In Pate v. El Paso County, Texas, 324 F.Supp. 935 (W.D.Tex.), aff'd. 400 U.S. 806, 91 S.Ct. 55, 27 L.Ed.2d 38 (1970), a case quite like the instant case on its facts, the redistricting of a county resulted in persons from one district being put into another district whose commissioner, because of a staggered term system of election, would not come up for reelection for another two years, while the commissioner in their old district would have been up for reelection in the *647 same year in which they were transferred. The court found no equal protection violation, holding that the classification was reasonable and not arbitrary or invidious, and the Supreme Court affirmed. In Robinson v. Zapata County, Texas, 350 F.Supp. 1193 (S.D.Tex.1972), on facts similar to Pate, but with results more exaggerated, where district lines were redrawn and renumbered so that many persons would be unable to vote for four years, the court held that no federal question existed as to the validity of the election of commissioners elected from the various districts after the redistricting ordinance had been approved but before its effective date. Since the Supreme Court had affirmed the result in Pate, the district judge in Robinson concluded that the Constitution did not require invalidation of the elections or of the redistricting itself.

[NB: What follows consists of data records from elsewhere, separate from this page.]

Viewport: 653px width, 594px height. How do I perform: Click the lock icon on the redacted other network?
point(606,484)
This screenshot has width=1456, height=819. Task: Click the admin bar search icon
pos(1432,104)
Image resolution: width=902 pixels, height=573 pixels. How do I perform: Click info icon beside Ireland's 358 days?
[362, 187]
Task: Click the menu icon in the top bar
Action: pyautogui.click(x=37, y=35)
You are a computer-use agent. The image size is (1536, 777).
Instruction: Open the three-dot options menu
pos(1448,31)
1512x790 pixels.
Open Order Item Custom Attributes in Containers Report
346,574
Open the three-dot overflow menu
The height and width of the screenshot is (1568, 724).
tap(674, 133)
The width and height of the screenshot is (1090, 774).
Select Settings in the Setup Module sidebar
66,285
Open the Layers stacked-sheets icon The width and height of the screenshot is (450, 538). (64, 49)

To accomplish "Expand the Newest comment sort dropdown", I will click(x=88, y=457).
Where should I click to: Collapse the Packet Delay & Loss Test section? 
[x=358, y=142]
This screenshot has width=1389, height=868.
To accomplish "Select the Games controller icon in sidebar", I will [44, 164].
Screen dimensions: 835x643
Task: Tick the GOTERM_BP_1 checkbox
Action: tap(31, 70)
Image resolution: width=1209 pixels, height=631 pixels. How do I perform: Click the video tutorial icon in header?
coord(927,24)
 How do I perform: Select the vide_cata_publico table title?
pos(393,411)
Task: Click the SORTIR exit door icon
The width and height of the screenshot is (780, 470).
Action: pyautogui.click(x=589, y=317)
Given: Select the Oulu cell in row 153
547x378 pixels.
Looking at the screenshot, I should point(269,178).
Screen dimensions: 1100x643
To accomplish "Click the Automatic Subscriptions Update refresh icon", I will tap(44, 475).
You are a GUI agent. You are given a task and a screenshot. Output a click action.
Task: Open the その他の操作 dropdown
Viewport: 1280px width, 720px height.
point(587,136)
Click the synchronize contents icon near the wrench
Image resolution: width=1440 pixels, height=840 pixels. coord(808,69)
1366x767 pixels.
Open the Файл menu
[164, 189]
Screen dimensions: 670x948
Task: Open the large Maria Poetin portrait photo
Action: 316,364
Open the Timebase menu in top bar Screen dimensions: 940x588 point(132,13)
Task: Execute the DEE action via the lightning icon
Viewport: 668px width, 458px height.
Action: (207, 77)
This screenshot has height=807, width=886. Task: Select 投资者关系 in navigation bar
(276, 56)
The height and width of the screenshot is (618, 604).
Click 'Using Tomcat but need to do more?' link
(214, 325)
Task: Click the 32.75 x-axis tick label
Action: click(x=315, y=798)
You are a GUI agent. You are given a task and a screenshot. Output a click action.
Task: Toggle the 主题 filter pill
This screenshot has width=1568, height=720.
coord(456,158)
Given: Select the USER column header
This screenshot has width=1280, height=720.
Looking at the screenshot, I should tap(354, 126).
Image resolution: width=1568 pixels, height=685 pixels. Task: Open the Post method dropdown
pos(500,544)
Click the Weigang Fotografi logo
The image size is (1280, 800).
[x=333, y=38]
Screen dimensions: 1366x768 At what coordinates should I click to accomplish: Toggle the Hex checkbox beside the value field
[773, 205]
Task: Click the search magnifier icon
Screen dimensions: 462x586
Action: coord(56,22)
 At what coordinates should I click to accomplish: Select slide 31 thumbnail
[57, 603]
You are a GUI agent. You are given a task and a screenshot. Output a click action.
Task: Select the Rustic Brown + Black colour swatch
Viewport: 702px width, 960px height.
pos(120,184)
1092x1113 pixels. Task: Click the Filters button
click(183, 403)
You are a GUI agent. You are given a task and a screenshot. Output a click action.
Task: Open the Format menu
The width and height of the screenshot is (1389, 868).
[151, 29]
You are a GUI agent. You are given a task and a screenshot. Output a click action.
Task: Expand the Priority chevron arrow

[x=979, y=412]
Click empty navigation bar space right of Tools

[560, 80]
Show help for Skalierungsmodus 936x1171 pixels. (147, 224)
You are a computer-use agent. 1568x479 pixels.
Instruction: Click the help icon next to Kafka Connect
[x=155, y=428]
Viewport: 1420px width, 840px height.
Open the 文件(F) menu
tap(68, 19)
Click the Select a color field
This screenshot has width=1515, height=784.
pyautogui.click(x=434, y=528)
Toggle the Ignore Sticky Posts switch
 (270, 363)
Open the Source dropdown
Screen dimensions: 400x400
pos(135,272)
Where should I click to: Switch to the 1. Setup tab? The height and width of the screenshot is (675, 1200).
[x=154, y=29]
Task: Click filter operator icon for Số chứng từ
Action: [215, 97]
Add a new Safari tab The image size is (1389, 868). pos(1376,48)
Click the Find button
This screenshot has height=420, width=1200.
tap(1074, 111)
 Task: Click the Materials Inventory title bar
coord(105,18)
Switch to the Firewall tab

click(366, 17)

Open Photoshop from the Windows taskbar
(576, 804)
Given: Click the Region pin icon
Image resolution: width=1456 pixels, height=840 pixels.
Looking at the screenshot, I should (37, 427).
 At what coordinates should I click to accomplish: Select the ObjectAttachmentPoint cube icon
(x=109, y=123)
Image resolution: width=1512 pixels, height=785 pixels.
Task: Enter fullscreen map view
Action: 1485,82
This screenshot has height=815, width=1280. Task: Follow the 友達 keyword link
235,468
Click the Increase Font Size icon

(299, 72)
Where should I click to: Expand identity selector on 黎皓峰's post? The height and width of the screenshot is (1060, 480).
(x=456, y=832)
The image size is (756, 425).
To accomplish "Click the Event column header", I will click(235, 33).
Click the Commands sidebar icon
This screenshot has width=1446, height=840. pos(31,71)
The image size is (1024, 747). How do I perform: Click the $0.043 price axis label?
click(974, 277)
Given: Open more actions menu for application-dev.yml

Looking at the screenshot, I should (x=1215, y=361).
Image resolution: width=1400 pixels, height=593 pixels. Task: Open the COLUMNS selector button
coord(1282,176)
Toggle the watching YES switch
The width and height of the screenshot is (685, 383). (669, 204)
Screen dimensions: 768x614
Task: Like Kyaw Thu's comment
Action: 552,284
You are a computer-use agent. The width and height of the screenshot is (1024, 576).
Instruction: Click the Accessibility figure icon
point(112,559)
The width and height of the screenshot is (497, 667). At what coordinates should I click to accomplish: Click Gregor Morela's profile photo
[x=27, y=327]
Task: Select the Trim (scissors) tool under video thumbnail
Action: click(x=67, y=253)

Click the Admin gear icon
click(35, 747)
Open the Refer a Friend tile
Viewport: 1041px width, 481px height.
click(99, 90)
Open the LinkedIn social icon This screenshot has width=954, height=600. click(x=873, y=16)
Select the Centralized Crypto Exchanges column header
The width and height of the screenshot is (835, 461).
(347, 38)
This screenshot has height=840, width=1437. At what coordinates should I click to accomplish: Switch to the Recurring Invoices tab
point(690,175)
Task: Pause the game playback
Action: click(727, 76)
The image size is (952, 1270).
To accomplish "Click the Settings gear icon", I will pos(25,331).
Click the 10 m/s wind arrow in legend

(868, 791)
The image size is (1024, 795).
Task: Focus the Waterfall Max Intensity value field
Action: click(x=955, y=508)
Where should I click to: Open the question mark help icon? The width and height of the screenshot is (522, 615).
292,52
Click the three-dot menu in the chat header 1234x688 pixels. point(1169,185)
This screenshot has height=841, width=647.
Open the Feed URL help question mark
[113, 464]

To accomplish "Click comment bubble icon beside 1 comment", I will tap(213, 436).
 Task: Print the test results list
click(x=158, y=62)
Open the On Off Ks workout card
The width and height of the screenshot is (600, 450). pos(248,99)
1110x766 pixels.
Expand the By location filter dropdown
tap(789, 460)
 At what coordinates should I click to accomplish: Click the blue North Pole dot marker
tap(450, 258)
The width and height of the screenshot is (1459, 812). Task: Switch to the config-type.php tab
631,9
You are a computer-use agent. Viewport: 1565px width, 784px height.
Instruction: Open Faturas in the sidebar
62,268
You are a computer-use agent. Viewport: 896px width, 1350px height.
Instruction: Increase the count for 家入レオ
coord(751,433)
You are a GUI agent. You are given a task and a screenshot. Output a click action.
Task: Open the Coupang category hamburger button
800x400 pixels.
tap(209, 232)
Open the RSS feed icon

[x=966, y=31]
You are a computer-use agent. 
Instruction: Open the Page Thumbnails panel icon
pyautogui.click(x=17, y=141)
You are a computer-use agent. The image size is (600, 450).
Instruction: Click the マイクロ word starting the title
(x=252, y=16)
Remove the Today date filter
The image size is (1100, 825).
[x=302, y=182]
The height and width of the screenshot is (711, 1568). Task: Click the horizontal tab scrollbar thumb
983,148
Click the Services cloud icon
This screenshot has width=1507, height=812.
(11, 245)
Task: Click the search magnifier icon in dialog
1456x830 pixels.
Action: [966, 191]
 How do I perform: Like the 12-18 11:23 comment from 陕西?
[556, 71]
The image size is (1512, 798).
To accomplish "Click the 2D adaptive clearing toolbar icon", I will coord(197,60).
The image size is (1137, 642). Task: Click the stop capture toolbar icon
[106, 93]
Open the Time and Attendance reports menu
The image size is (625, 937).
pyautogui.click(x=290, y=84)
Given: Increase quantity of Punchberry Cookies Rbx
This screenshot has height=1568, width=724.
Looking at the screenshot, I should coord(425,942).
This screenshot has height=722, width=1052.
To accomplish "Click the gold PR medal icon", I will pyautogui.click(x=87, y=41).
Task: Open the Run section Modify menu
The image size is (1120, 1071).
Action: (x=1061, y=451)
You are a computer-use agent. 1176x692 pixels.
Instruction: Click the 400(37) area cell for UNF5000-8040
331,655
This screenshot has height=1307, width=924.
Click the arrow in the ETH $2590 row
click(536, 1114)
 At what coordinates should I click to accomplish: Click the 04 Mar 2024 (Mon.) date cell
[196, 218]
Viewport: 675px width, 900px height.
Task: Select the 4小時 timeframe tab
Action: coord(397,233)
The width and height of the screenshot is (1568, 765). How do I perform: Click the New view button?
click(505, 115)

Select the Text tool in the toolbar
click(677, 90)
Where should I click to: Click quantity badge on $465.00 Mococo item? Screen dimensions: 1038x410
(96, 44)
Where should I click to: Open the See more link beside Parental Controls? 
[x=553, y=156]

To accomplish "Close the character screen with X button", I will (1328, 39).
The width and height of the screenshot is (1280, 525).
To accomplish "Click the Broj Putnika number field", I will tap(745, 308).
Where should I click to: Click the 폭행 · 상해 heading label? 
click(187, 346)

In the instant case, it should be noted that no citizen of the annexed area is denied the right to vote for the governing body of the Town. To the contrary, all citizens are treated equally once they become citizens. But the logical product of plaintiffs' argument, if accepted, would be to invalidate every annexation statute which does not require that a new election be held immediately after every annexation to enable new citizens of the town to vote at once. The effect would, of course, be highly disruptive of the continuity and orderly processes of local government, a result which the State has a compelling interest in avoiding. In this regard, the Supreme Court has stated that "the privilege to vote in a State is within the jurisdiction of the State itself, to be exercised as the State may direct, and upon such terms as to it may seem proper, provided, of course, no discrimination is made between individuals in violation of the Federal Constitution." Carrington v. Rash, 380 U.S. 89, 91, 85 S.Ct. 775, 777, 13 L.Ed.2d 675 (1965); Pope v. Williams, 193 U.S. 621, 632, 24 S.Ct. 573, 48 L.Ed. 817 (1904).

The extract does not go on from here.